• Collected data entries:
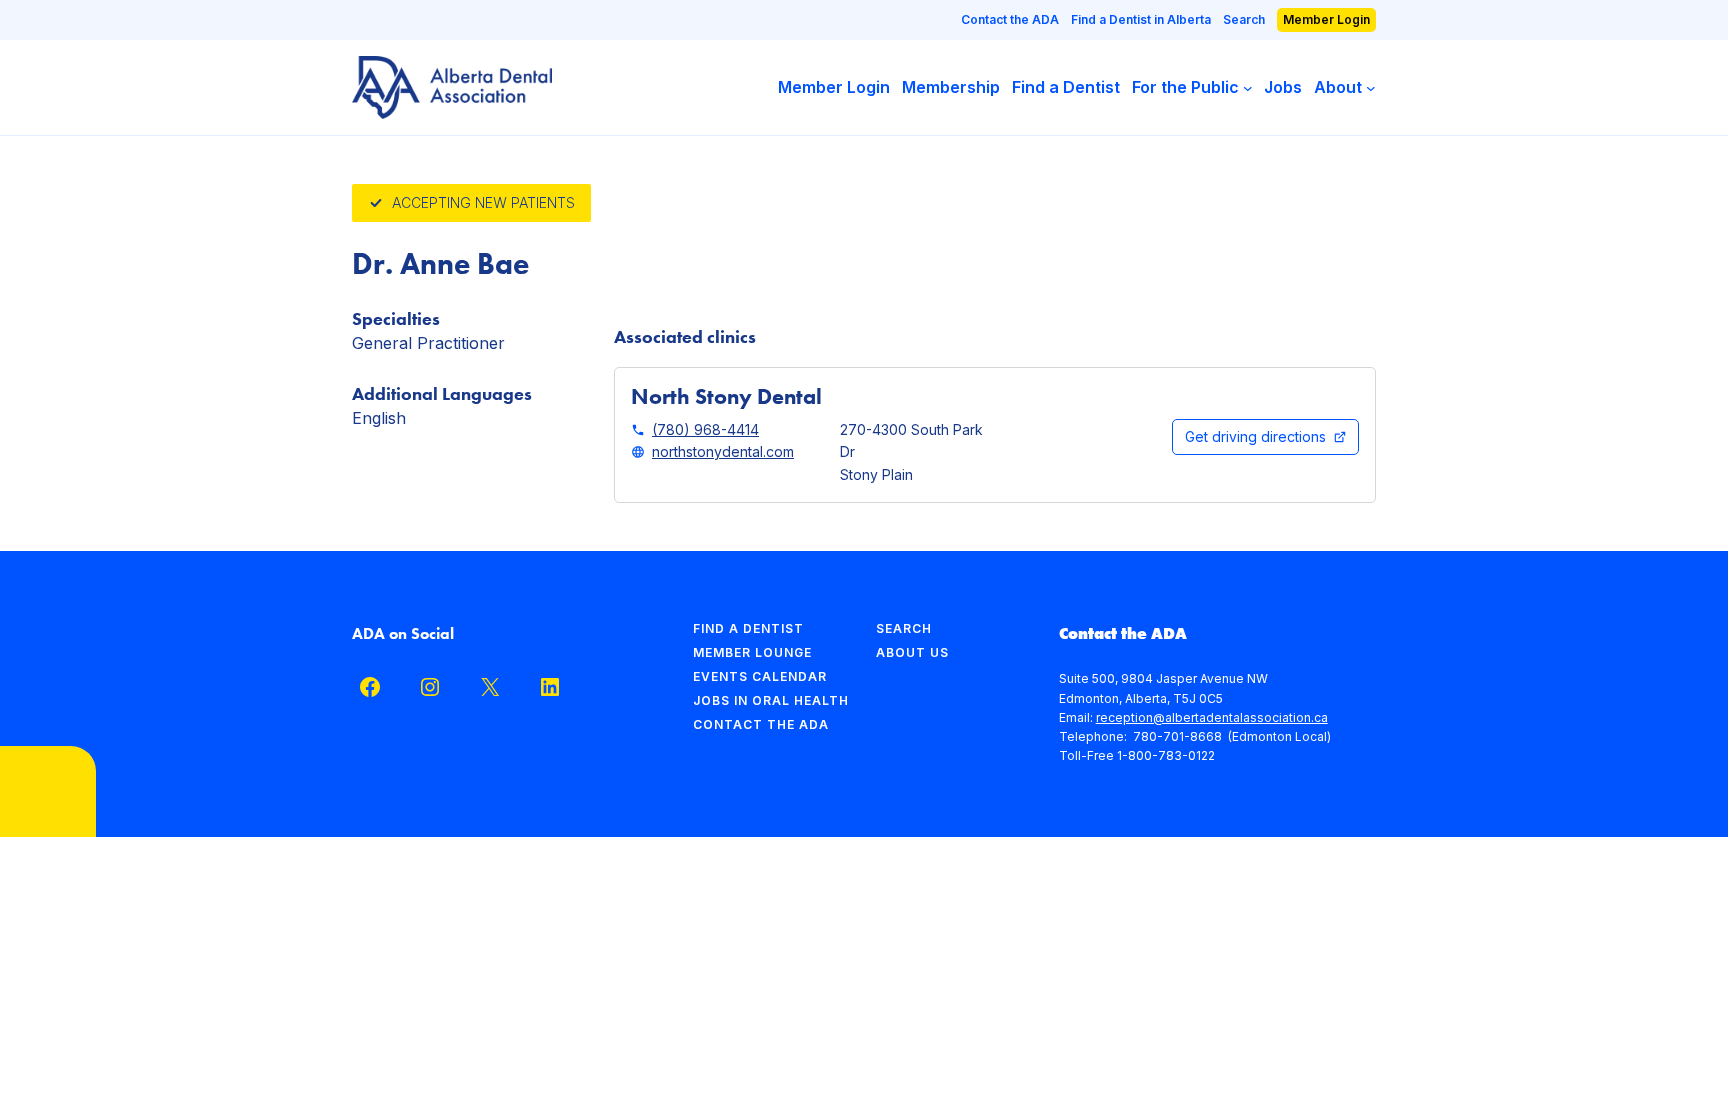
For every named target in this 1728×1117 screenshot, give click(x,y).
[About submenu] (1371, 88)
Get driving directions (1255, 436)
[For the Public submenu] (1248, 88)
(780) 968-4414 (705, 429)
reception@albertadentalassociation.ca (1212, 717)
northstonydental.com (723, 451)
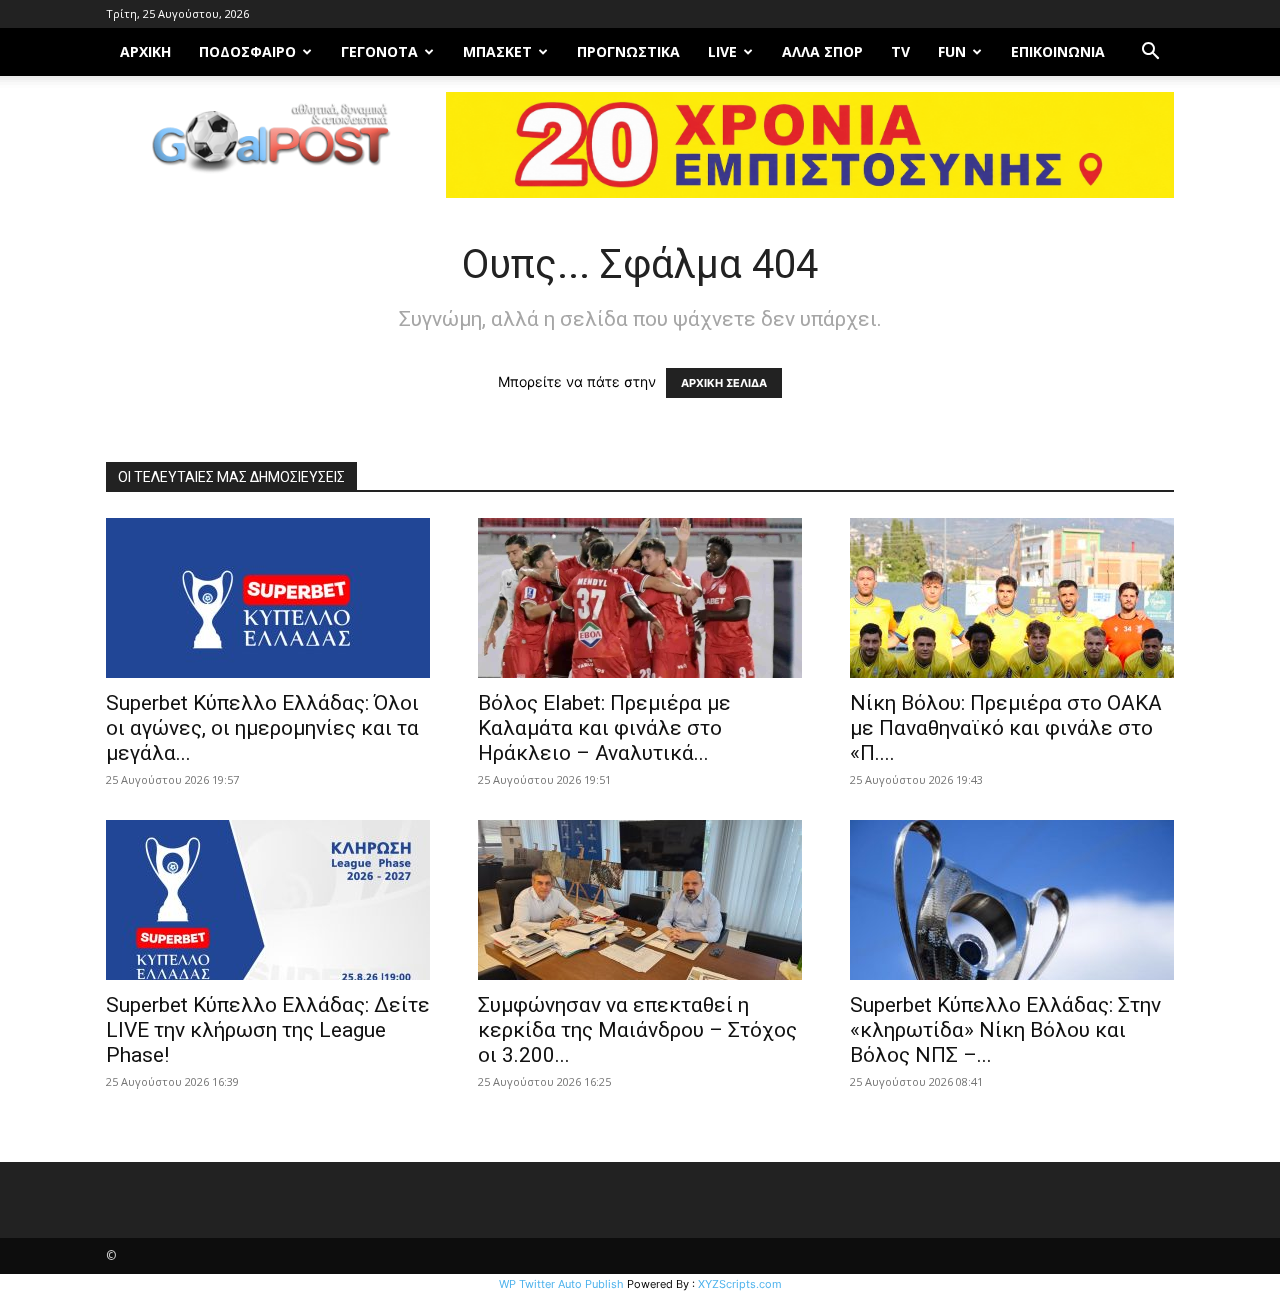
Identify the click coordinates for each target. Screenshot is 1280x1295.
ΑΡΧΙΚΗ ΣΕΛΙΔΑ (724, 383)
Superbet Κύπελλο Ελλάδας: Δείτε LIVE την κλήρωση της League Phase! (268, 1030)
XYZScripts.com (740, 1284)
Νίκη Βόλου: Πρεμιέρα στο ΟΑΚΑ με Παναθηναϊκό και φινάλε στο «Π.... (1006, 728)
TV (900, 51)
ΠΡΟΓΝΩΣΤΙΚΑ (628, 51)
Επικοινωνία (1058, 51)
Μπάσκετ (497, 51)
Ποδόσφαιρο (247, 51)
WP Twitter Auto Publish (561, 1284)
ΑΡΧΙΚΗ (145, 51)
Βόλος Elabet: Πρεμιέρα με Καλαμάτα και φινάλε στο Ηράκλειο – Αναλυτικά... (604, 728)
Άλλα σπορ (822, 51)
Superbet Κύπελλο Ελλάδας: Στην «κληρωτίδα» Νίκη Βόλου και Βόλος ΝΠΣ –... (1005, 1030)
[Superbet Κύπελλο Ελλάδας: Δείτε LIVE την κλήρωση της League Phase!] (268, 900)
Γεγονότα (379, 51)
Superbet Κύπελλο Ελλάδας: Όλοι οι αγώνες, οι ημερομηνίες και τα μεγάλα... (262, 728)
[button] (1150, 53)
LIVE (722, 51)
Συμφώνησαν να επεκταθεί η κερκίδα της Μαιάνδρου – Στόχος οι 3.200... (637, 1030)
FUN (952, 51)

• Requirement:
Return every entry above word for word, leaving pictures out.

• Task solution:
For every named target in this 1728×1117 screenshot, give click(x,y).
[About submenu] (1371, 88)
Get driving directions (1255, 436)
[For the Public submenu] (1248, 88)
(780) 968-4414 (705, 429)
reception@albertadentalassociation.ca (1212, 717)
northstonydental.com (723, 451)
Identify the click coordinates for each target. Screenshot is 1280x1295.
ΑΡΧΙΚΗ ΣΕΛΙΔΑ (724, 383)
Superbet Κύπελλο Ελλάδας: Δείτε LIVE την κλήρωση της League Phase! (268, 1030)
XYZScripts.com (740, 1284)
Νίκη Βόλου: Πρεμιέρα στο ΟΑΚΑ με Παναθηναϊκό και φινάλε στο «Π.... (1006, 728)
TV (900, 51)
ΠΡΟΓΝΩΣΤΙΚΑ (628, 51)
Επικοινωνία (1058, 51)
Μπάσκετ (497, 51)
Ποδόσφαιρο (247, 51)
WP Twitter Auto Publish (561, 1284)
ΑΡΧΙΚΗ (145, 51)
Βόλος Elabet: Πρεμιέρα με Καλαμάτα και φινάλε στο Ηράκλειο – Αναλυτικά... (604, 728)
Άλλα σπορ (822, 51)
Superbet Κύπελλο Ελλάδας: Στην «κληρωτίδα» Νίκη Βόλου και Βόλος ΝΠΣ –... (1005, 1030)
[Superbet Κύπελλο Ελλάδας: Δείτε LIVE την κλήρωση της League Phase!] (268, 900)
Γεγονότα (379, 51)
Superbet Κύπελλο Ελλάδας: Όλοι οι αγώνες, οι ημερομηνίες και τα μεγάλα... (262, 728)
[button] (1150, 53)
LIVE (722, 51)
Συμφώνησαν να επεκταθεί η κερκίδα της Μαιάνδρου – Στόχος οι 3.200... (637, 1030)
FUN (952, 51)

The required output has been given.